Web scraping frameworks?

Wed Mar 5 12:23:06 GMT 2014

Shameless self-promotion, but I could not resist when "parallel" was
mentioned:
http://blogs.perl.org/users/stas/2013/02/web-scraping-with-modern-perl-part-2---speed-edition.html
My point is: forking parallel workers to crawl one single domain is a
terrible way of doing things. Because of connection persistence.
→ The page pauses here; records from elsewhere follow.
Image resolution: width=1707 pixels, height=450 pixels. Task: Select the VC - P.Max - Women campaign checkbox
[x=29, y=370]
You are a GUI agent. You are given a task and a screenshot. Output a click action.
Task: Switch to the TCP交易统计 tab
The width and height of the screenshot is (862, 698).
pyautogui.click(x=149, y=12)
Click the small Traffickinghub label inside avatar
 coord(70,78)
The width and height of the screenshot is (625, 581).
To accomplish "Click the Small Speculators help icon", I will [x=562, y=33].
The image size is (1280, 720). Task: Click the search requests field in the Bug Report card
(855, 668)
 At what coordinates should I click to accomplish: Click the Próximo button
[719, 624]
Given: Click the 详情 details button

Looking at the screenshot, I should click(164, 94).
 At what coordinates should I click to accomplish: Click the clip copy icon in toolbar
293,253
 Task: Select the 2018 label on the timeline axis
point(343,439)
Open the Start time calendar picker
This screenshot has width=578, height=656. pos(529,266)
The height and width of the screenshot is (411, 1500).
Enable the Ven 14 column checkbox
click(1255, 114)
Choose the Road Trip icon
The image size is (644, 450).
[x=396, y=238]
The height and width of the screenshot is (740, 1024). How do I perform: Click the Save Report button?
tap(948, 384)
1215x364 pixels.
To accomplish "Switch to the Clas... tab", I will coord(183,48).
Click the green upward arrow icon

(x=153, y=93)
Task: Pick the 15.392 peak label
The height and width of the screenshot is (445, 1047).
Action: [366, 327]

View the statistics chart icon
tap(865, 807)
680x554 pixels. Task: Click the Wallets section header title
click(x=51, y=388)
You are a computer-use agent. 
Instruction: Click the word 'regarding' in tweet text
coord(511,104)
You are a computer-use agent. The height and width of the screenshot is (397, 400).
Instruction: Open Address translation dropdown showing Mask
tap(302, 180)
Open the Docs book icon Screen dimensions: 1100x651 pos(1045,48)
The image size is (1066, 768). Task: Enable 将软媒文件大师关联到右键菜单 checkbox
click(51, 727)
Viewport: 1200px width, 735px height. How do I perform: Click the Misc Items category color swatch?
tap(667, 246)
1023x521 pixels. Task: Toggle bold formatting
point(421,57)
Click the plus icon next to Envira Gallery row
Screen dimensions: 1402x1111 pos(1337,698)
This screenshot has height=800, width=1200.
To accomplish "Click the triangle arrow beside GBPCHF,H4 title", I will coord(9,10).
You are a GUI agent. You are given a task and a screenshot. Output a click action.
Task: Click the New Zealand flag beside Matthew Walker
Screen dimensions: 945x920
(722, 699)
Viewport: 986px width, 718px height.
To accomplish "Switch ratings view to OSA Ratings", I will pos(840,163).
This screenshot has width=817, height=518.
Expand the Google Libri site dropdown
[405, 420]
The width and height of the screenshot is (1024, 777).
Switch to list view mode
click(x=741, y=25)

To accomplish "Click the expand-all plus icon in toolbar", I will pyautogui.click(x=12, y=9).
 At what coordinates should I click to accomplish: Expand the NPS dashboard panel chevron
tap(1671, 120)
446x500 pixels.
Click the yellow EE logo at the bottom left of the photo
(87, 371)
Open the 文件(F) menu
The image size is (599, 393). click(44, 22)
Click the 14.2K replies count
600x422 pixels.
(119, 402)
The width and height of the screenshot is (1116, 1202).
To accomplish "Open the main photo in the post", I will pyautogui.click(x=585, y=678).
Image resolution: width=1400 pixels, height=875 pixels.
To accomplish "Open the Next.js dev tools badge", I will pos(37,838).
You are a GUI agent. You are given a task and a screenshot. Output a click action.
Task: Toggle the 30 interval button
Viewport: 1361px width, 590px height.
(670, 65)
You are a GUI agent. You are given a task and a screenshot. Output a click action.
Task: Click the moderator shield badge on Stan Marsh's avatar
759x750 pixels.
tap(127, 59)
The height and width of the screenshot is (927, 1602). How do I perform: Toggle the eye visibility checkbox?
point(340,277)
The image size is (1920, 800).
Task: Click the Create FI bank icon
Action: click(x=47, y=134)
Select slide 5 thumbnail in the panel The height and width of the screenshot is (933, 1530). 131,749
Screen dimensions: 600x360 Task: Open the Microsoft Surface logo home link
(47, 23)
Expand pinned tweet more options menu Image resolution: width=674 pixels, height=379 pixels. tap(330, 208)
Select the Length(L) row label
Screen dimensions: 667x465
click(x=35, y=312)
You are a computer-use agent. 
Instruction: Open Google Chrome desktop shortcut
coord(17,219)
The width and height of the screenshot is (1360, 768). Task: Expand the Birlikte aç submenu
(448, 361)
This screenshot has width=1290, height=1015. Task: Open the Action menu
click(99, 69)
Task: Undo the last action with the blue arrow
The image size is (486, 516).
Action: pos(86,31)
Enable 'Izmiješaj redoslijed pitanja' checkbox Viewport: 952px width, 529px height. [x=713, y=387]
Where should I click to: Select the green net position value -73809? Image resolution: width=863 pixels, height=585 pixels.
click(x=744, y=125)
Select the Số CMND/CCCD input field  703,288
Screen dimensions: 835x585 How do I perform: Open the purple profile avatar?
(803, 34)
Reopening
connection for each worker defeats the speed gain of parallelism in first
place.

On Wed, Mar 5, 2014 at 12:31 PM, Dave Hodgkinson <davehodg at gmail.com> wrote:

> I've tended to use Parallel::Process where remote sites have been able to
> keep up and haven't been throttled, otherwise just let it run.
>
>
> On Tue, Mar 4, 2014 at 11:49 PM, Kieren Diment <diment at gmail.com> wrote:
>
> > Gearman's fine until you need a reliable queue.  It's certainly less of a
> > pain to set up than rabbitmq, but if you start with gearman and find you
> > need reliability after a while there's substantial pain to be experienced
> > (unless you already know all about your reliable job queue implementation
> > of choice).
> >
> > On 05/03/2014, at 10:35 AM, Jérôme Étévé wrote:
> >
> > > - For queuing jobs, I'm a big fan of Gearman. It's light, very stable
> > > and very simple.
> >
> >
> >
>